Layered system: Client-server interactions can be mediated by additional layers. These layers could offer additional features like load balancing, shared caches, or security.
Code on demand (optional): Servers can extend the functionality of a client by transferring executable code.
Uniform interface: This constraint is core to the design of RESTful APIs and includes 4 facets:
Resource identification in requests: Resources are identified in requests and are separate from the representations returned to the client.
Resource manipulation through representations: Clients receive files that represent resources. These representations must have enough information to allow modification or deletion.
Self-descriptive messages: Each message returned to a client contains enough information to describe how the client should process the information.

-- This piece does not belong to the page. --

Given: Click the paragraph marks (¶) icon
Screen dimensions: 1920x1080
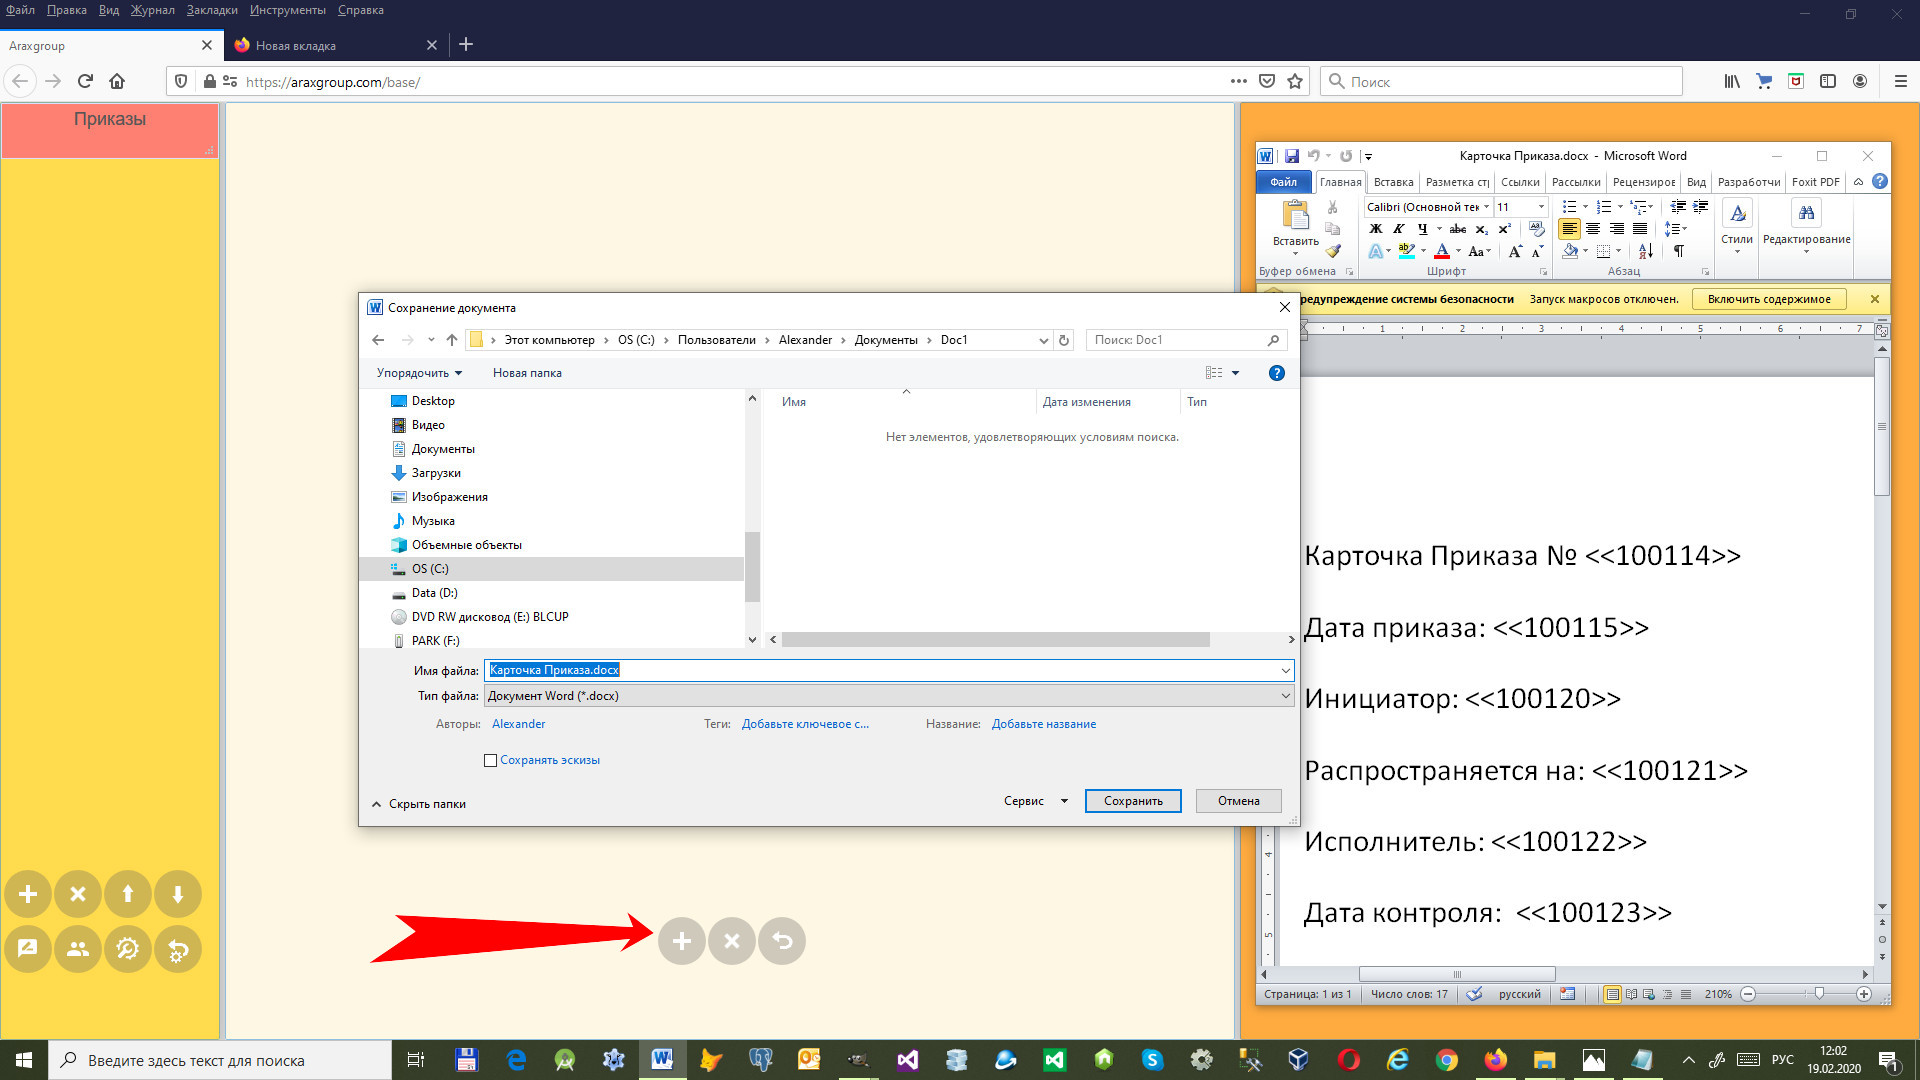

Hypermedia as the engine of application state: After accessing a resource, the REST client should be able to discover through hyperlinks all other actions that are currently available.
These constraints may seem like a lot but they’re much simpler than a prescribed protocol. For this reason RESTful APIs are becoming more prevalent than SOAP.
SOA vs. microservices architecture
The 2 architectural approaches that use remote APIs most are service-oriented architecture (SOA) and microservices architecture. SOA, the oldest of the 2 approaches, began as an improvement to monolithic apps. Whereas a single monolithic app does everything, some functions can be supplied by different apps that are loosely coupled through an integration pattern, like an enterprise service bus (ESB).
While SOA is, in most respects, simpler than a monolithic architecture, it carries a risk of cascading changes throughout the environment if component interactions are not clearly understood. This additional complexity reintroduces some of the problems SOA sought to remedy.
Microservices architectures are similar to SOA patterns in their use of specialized, loosely coupled services. But they go even further in breaking down traditional architectures. The services within the microservices architecture use a common messaging framework, like RESTful APIs. They use RESTful APIs to communicate with each other without difficult data conversion transactions or additional integration layers. Using RESTful APIs allows, and even encourages, faster delivery of new features and updates. Each service is discrete. One service can be replaced, enhanced, or dropped without affecting any other service in the architecture. This lightweight architecture helps optimize distributed or cloud resources and supports dynamic scalability for individual services.